─── MATERIAL FOR THIS TASK
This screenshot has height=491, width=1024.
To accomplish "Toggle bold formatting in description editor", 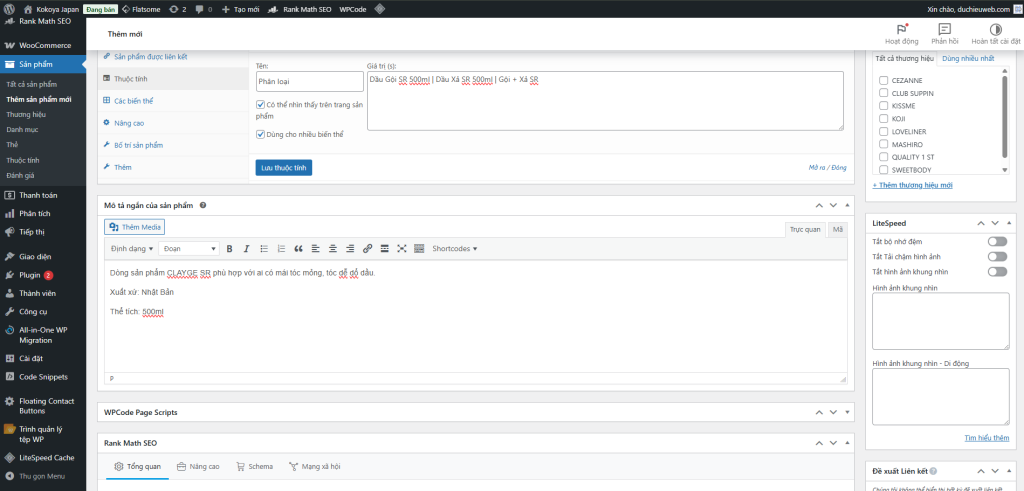I will pyautogui.click(x=229, y=248).
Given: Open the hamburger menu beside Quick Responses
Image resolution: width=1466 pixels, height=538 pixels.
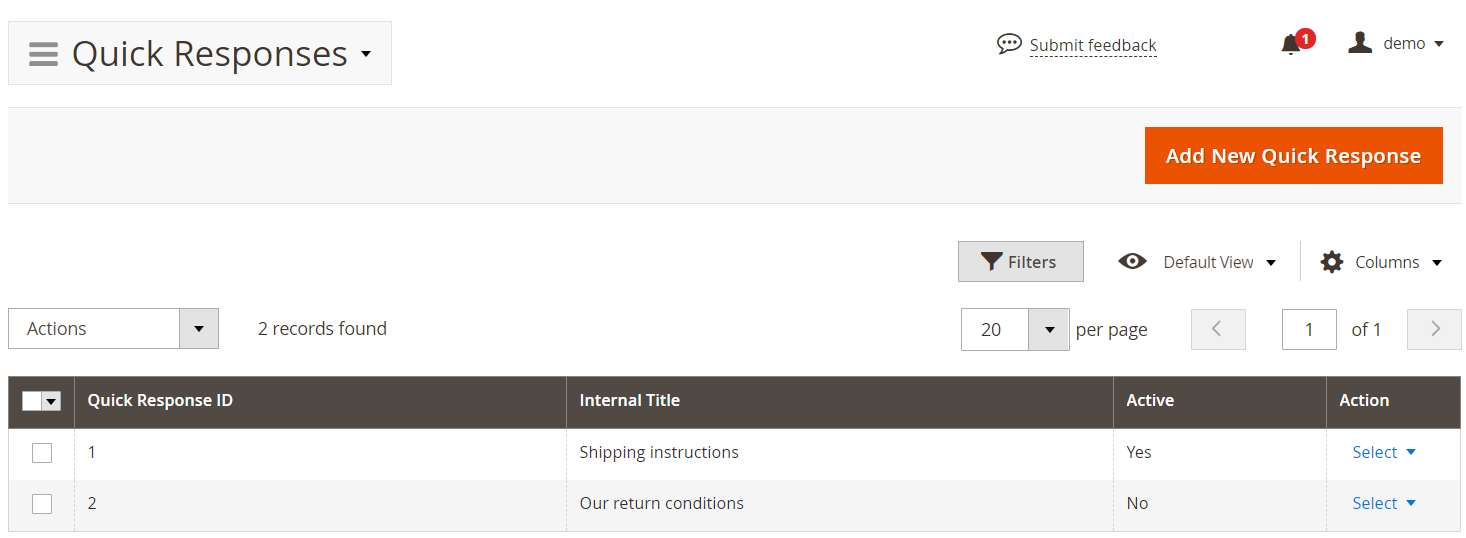Looking at the screenshot, I should tap(43, 53).
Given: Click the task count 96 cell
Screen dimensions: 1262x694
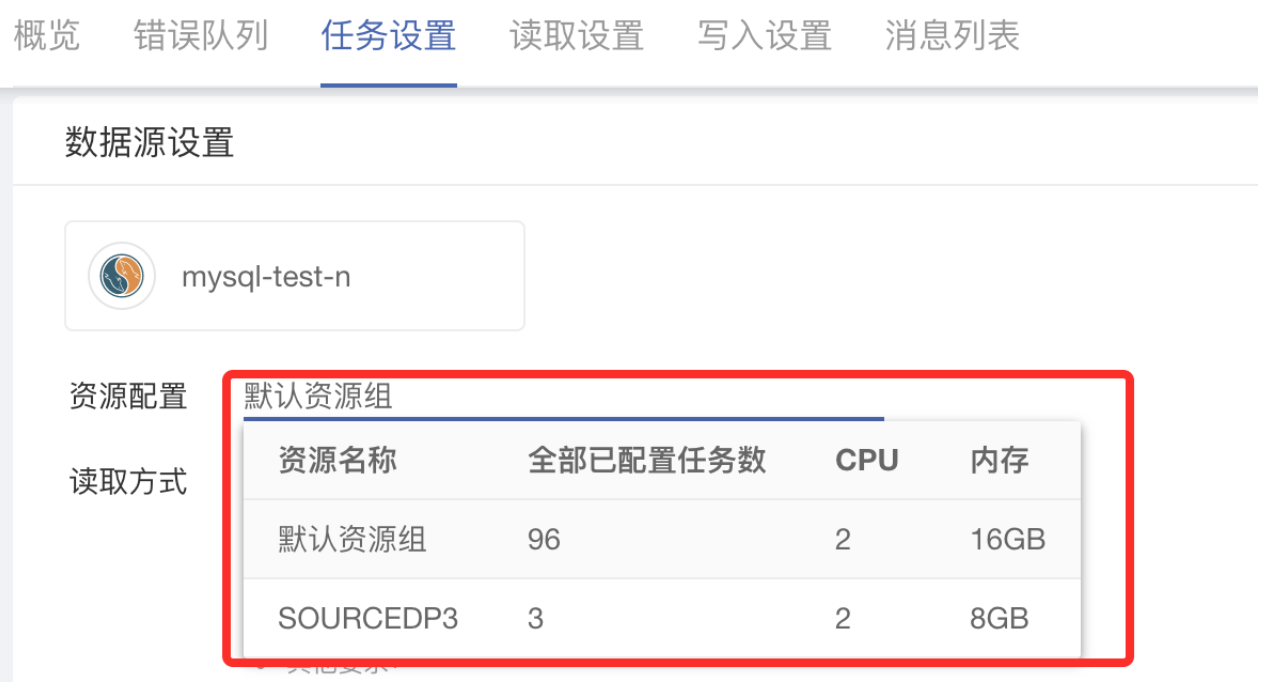Looking at the screenshot, I should 544,540.
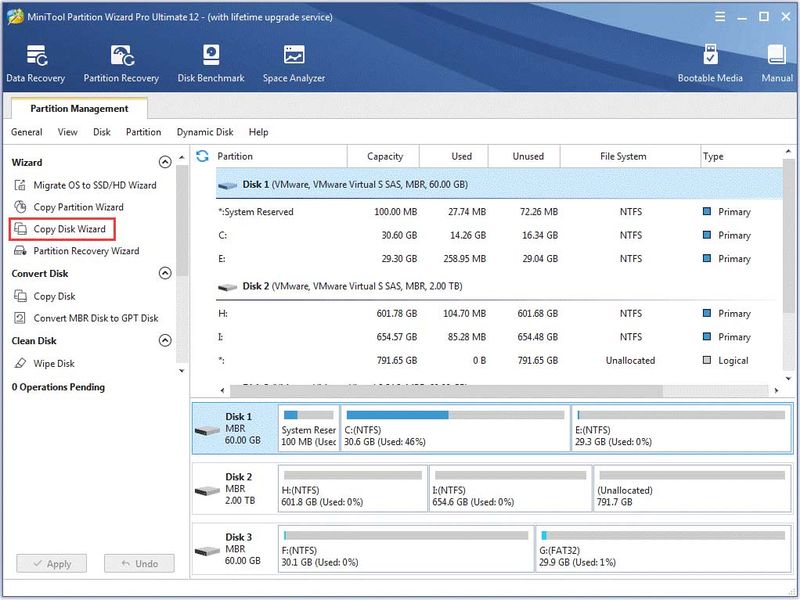Collapse the Clean Disk section
Viewport: 800px width, 600px height.
click(165, 340)
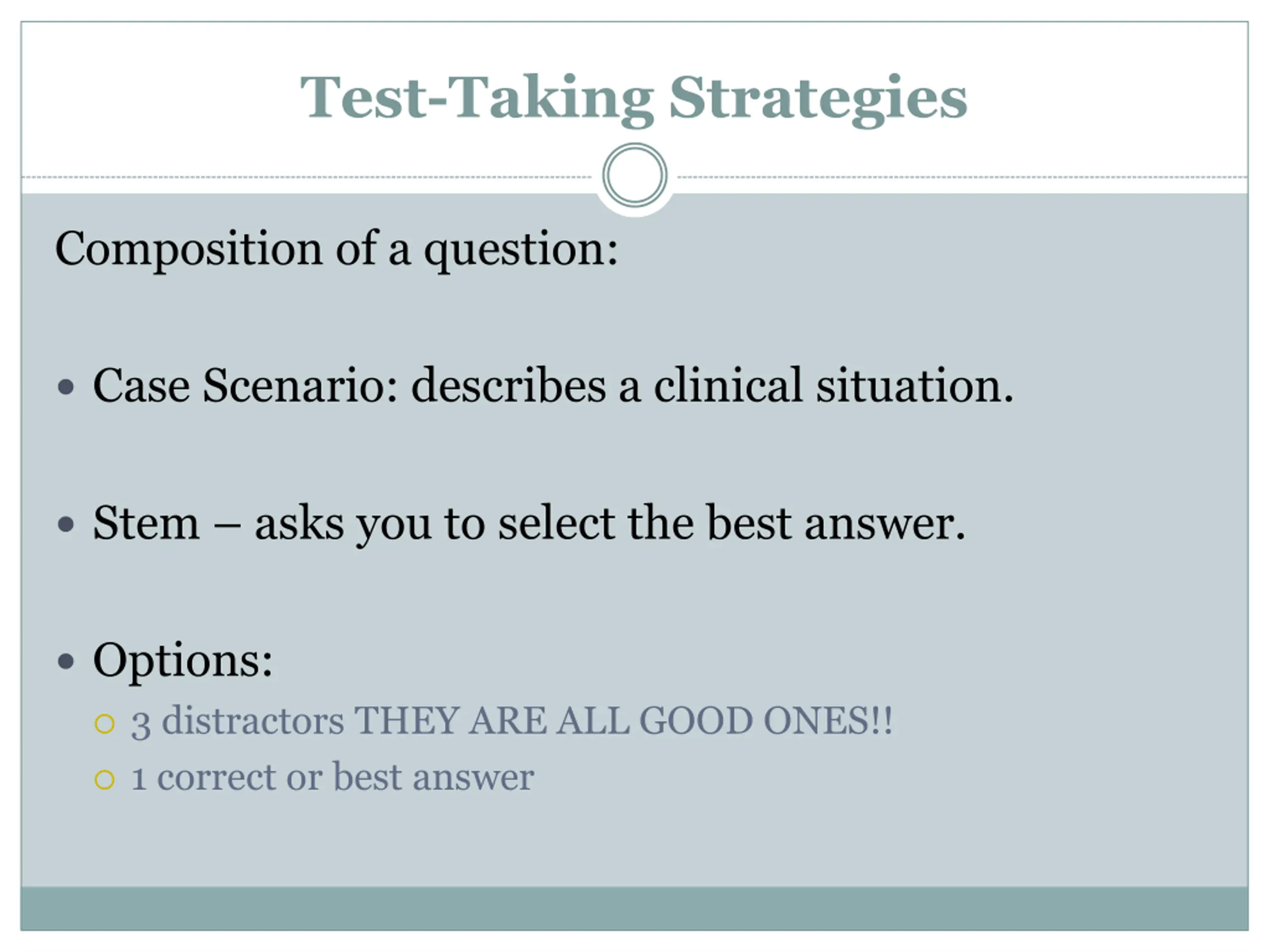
──────
Locate each line in the records above that contains the word "width" and copy those lines out in full.

This screenshot has height=491, width=1024.
Image resolution: width=1466 pixels, height=538 pixels.
Viewport: 800px width, 600px height.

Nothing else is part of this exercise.